┌──
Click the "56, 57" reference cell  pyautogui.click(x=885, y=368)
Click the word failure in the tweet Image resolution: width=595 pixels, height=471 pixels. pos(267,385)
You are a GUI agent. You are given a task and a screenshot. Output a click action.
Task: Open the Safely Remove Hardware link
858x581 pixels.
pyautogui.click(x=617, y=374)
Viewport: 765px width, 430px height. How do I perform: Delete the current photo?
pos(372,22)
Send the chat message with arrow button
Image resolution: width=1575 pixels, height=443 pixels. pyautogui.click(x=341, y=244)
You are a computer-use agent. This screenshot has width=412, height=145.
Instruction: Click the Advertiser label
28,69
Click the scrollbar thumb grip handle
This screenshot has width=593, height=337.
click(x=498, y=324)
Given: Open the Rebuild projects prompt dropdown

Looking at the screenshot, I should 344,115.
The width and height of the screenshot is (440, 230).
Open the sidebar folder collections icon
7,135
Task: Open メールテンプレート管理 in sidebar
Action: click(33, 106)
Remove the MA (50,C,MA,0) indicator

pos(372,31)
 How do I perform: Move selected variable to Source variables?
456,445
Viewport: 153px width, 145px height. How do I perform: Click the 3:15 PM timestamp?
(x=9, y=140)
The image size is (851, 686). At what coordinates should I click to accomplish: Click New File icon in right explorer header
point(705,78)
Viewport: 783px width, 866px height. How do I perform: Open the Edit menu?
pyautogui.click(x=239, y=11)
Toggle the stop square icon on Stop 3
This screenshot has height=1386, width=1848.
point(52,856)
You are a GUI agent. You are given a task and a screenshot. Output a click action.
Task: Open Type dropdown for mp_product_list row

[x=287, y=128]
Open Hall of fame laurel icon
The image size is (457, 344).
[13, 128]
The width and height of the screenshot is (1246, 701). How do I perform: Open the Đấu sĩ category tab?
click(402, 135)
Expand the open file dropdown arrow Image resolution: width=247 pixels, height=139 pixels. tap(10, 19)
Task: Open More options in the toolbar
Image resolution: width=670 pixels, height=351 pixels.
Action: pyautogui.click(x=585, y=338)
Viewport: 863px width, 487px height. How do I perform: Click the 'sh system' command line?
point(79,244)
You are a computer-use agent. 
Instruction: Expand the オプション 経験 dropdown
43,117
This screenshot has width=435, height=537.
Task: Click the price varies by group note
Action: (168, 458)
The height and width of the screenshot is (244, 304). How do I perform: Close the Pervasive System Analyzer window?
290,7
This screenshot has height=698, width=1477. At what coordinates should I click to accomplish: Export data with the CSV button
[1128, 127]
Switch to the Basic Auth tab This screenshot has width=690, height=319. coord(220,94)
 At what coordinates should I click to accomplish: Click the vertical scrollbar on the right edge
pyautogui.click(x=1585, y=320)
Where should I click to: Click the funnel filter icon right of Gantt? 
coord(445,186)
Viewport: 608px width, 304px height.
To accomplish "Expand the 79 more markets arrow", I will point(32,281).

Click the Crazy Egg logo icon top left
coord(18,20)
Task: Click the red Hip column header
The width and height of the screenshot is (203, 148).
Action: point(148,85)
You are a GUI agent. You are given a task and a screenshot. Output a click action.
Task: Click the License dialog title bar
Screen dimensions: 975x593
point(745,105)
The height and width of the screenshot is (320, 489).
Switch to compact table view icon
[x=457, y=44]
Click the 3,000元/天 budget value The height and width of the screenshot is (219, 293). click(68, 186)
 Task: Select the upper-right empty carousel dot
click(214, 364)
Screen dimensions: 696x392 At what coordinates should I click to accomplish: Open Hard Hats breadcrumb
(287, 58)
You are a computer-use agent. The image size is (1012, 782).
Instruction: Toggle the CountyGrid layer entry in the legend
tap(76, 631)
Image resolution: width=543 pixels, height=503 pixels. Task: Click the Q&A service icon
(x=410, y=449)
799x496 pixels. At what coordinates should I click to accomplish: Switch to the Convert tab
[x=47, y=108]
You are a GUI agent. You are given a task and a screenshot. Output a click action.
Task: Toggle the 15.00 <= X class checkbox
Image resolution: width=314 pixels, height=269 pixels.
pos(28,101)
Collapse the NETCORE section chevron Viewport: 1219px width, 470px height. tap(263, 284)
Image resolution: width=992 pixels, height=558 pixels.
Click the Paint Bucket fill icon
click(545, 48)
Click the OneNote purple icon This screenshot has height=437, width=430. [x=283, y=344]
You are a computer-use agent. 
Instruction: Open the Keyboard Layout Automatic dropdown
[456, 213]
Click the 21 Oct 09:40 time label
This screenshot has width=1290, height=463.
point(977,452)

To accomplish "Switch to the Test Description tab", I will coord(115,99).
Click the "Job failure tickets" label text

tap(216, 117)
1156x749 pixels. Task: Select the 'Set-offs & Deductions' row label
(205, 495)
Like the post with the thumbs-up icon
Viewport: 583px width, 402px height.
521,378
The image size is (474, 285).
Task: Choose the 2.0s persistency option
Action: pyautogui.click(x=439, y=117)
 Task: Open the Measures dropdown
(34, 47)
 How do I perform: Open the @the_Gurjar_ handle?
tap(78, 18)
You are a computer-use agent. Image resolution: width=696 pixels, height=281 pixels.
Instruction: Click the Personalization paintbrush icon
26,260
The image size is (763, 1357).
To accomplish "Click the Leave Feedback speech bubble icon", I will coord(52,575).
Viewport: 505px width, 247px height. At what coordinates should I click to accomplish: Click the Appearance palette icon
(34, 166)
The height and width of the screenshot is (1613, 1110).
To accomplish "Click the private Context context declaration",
└──
▶ _Task to carry out_: Reproduce every record, making sure each one stays exactly the same.

▶ _Output of the exercise_:
Click the "56, 57" reference cell  pyautogui.click(x=885, y=368)
Click the word failure in the tweet Image resolution: width=595 pixels, height=471 pixels. pos(267,385)
You are a GUI agent. You are given a task and a screenshot. Output a click action.
Task: Open the Safely Remove Hardware link
858x581 pixels.
pyautogui.click(x=617, y=374)
Viewport: 765px width, 430px height. How do I perform: Delete the current photo?
pos(372,22)
Send the chat message with arrow button
Image resolution: width=1575 pixels, height=443 pixels. pyautogui.click(x=341, y=244)
You are a computer-use agent. This screenshot has width=412, height=145.
Instruction: Click the Advertiser label
28,69
Click the scrollbar thumb grip handle
This screenshot has width=593, height=337.
click(x=498, y=324)
Given: Open the Rebuild projects prompt dropdown

Looking at the screenshot, I should 344,115.
The width and height of the screenshot is (440, 230).
Open the sidebar folder collections icon
7,135
Task: Open メールテンプレート管理 in sidebar
Action: click(33, 106)
Remove the MA (50,C,MA,0) indicator

pos(372,31)
 How do I perform: Move selected variable to Source variables?
456,445
Viewport: 153px width, 145px height. How do I perform: Click the 3:15 PM timestamp?
(x=9, y=140)
The image size is (851, 686). At what coordinates should I click to accomplish: Click New File icon in right explorer header
point(705,78)
Viewport: 783px width, 866px height. How do I perform: Open the Edit menu?
pyautogui.click(x=239, y=11)
Toggle the stop square icon on Stop 3
This screenshot has height=1386, width=1848.
point(52,856)
You are a GUI agent. You are given a task and a screenshot. Output a click action.
Task: Open Type dropdown for mp_product_list row

[x=287, y=128]
Open Hall of fame laurel icon
The image size is (457, 344).
[13, 128]
The width and height of the screenshot is (1246, 701). How do I perform: Open the Đấu sĩ category tab?
click(402, 135)
Expand the open file dropdown arrow Image resolution: width=247 pixels, height=139 pixels. tap(10, 19)
Task: Open More options in the toolbar
Image resolution: width=670 pixels, height=351 pixels.
Action: pyautogui.click(x=585, y=338)
Viewport: 863px width, 487px height. How do I perform: Click the 'sh system' command line?
point(79,244)
You are a computer-use agent. 
Instruction: Expand the オプション 経験 dropdown
43,117
This screenshot has width=435, height=537.
Task: Click the price varies by group note
Action: (168, 458)
The height and width of the screenshot is (244, 304). How do I perform: Close the Pervasive System Analyzer window?
290,7
This screenshot has height=698, width=1477. At what coordinates should I click to accomplish: Export data with the CSV button
[1128, 127]
Switch to the Basic Auth tab This screenshot has width=690, height=319. coord(220,94)
 At what coordinates should I click to accomplish: Click the vertical scrollbar on the right edge
pyautogui.click(x=1585, y=320)
Where should I click to: Click the funnel filter icon right of Gantt? 
coord(445,186)
Viewport: 608px width, 304px height.
To accomplish "Expand the 79 more markets arrow", I will point(32,281).

Click the Crazy Egg logo icon top left
coord(18,20)
Task: Click the red Hip column header
The width and height of the screenshot is (203, 148).
Action: point(148,85)
You are a GUI agent. You are given a task and a screenshot. Output a click action.
Task: Click the License dialog title bar
Screen dimensions: 975x593
point(745,105)
The height and width of the screenshot is (320, 489).
Switch to compact table view icon
[x=457, y=44]
Click the 3,000元/天 budget value The height and width of the screenshot is (219, 293). click(68, 186)
 Task: Select the upper-right empty carousel dot
click(214, 364)
Screen dimensions: 696x392 At what coordinates should I click to accomplish: Open Hard Hats breadcrumb
(287, 58)
You are a computer-use agent. The image size is (1012, 782).
Instruction: Toggle the CountyGrid layer entry in the legend
tap(76, 631)
Image resolution: width=543 pixels, height=503 pixels. Task: Click the Q&A service icon
(x=410, y=449)
799x496 pixels. At what coordinates should I click to accomplish: Switch to the Convert tab
[x=47, y=108]
You are a GUI agent. You are given a task and a screenshot. Output a click action.
Task: Toggle the 15.00 <= X class checkbox
Image resolution: width=314 pixels, height=269 pixels.
pos(28,101)
Collapse the NETCORE section chevron Viewport: 1219px width, 470px height. tap(263, 284)
Image resolution: width=992 pixels, height=558 pixels.
Click the Paint Bucket fill icon
click(545, 48)
Click the OneNote purple icon This screenshot has height=437, width=430. [x=283, y=344]
You are a computer-use agent. 
Instruction: Open the Keyboard Layout Automatic dropdown
[456, 213]
Click the 21 Oct 09:40 time label
This screenshot has width=1290, height=463.
point(977,452)

To accomplish "Switch to the Test Description tab", I will coord(115,99).
Click the "Job failure tickets" label text

tap(216, 117)
1156x749 pixels. Task: Select the 'Set-offs & Deductions' row label
(205, 495)
Like the post with the thumbs-up icon
Viewport: 583px width, 402px height.
521,378
The image size is (474, 285).
Task: Choose the 2.0s persistency option
Action: pyautogui.click(x=439, y=117)
 Task: Open the Measures dropdown
(34, 47)
 How do I perform: Open the @the_Gurjar_ handle?
tap(78, 18)
You are a computer-use agent. Image resolution: width=696 pixels, height=281 pixels.
Instruction: Click the Personalization paintbrush icon
26,260
The image size is (763, 1357).
To accomplish "Click the Leave Feedback speech bubble icon", I will coord(52,575).
Viewport: 505px width, 247px height. At what coordinates should I click to accomplish: Click the Appearance palette icon
(34, 166)
The height and width of the screenshot is (1613, 1110).
To accomplish "Click the private Context context declaration",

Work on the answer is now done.